This leads us to another study conducted by the Chinese team (consisting of Han-Wu-Shuang Bao, Huajian Cai, C. Nathan DeWall, Ruolei Gu, Jun Chen, and Yu L. L. Luo). Their other research is titled Name Uniqueness Predicts Career Choice and Career Achievement, and the title might say it all but let's take a look at the details.
Again, the team studied the families, social and economic backgrounds, and the correlation with the names. Their research found that a rare name did contribute to a more unusual career and could lead to a different career path than we normally see with other names. Why is that?
The researchers propose that a unique or unusual name might give people a sense of uniqueness. This, in return, might motivate the person to follow a more unusual career. This is a reminder of something else.
This reminds us of the idea that our names can reflect our destiny. This trace can be found among jokes and amusing situations like a neurologist called Dr. Brain or a football player with Foor or Leg as their last name. But these are more funny coincidences and jokes. Let's go back to science.
To prove the Cai and Co research, research was conducted by Yungu Kang, David H. Zhu, and Yan Anthea Zhang. Their research states that unique names can make a person more creative and even open-minded. This was based on the studies of various CEOs.
Having checked more than a thousand CEOs, the team found that those who had rare names are found to have more distinctive strategies when it came to running a business. This report continues the ideas from the previous Cai report, giving a similar explanation to the phenomenon.
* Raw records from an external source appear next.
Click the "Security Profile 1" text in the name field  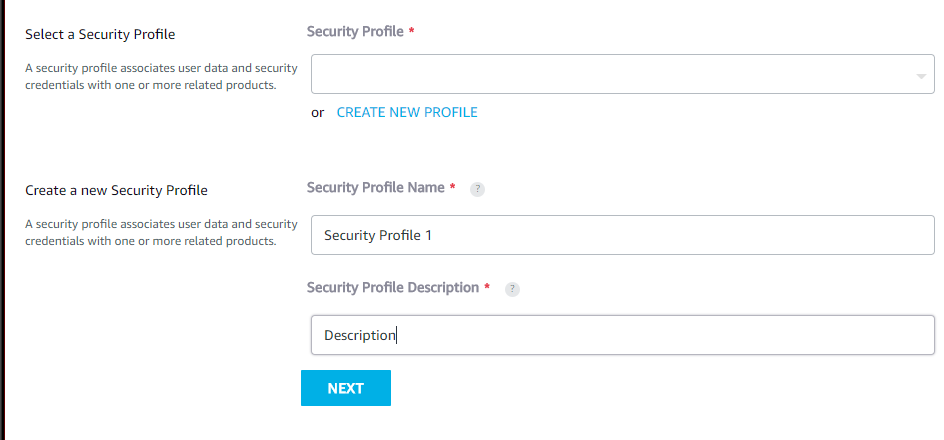(x=378, y=236)
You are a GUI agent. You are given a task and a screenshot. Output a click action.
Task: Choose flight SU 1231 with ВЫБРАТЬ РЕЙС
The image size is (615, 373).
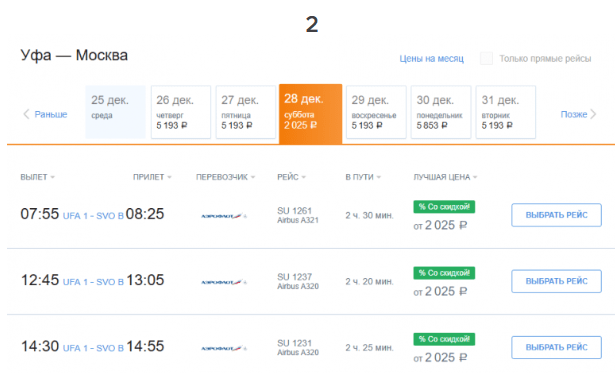pyautogui.click(x=556, y=348)
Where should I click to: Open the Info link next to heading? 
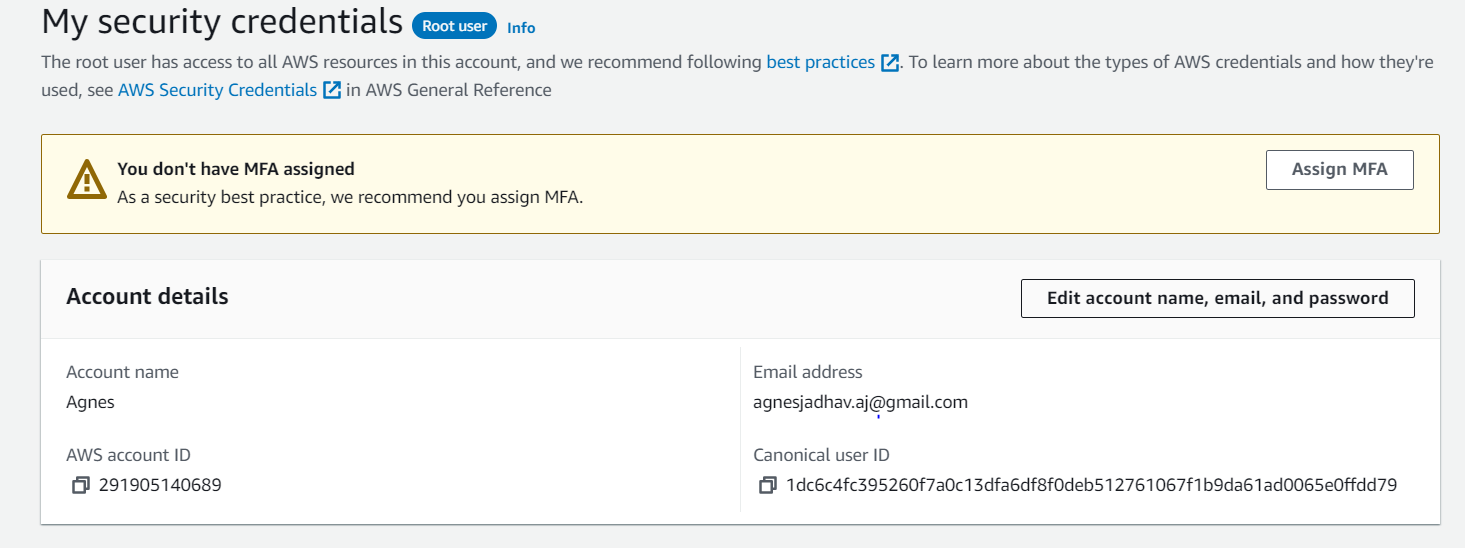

Being given a unique name and being more confident in nature, such people will view themselves as unique, different from others, and thus develop unconventional strategies. This, of course, comes together with other things that influence our lives—family, relationships, social and economic situation, the parents and the upbringing ... too much love or not enough, too much stress or life in the poverty-stricken country. But the idea remains the same.
Choosing the name has just become more difficult. Now a parent should think about whether they would like their child to be more agreeable, adjust better in life, or maybe give them a boost and highlight their uniqueness. Perhaps they should also consider their future career choice.
The thing is, any name has its advantages and disadvantages. There's no need for complex scientific studies. It is a simple thought of how the child's name plays out in high school, at least. Kids can be cruel and come up with offensive nicknames based on the name of a child. And fashion? The popularity of certain names comes in waves.
A name should not be spontaneously decided, nor should it be based on weird or complex ideas some parents have. Just because there is one kid named X Æ A-12 doesn't mean it will be a good name. That's the whole problem, and we can't be sure of it. So how can parents choose a good name for their kid?
The best way is the golden middle of it all. There should be a name that is somewhat unique but not exaggerated. A simple name will ensure a kid to be accepted and even liked by others, but a unique one will help the kid to understand and appreciate their own uniqueness. Maybe give your kid a special nickname so that they don't forget how unique they are!
But having learned all of this, how do you feel about your name? Names are significant and can change how other people see you or perceive you in your life. But do you think it influenced your life in a good or a bad way? Would you change it? If yes, what would you change it to? Leave us a comment about this topic, and don't forget to share this article with all the future parents you know!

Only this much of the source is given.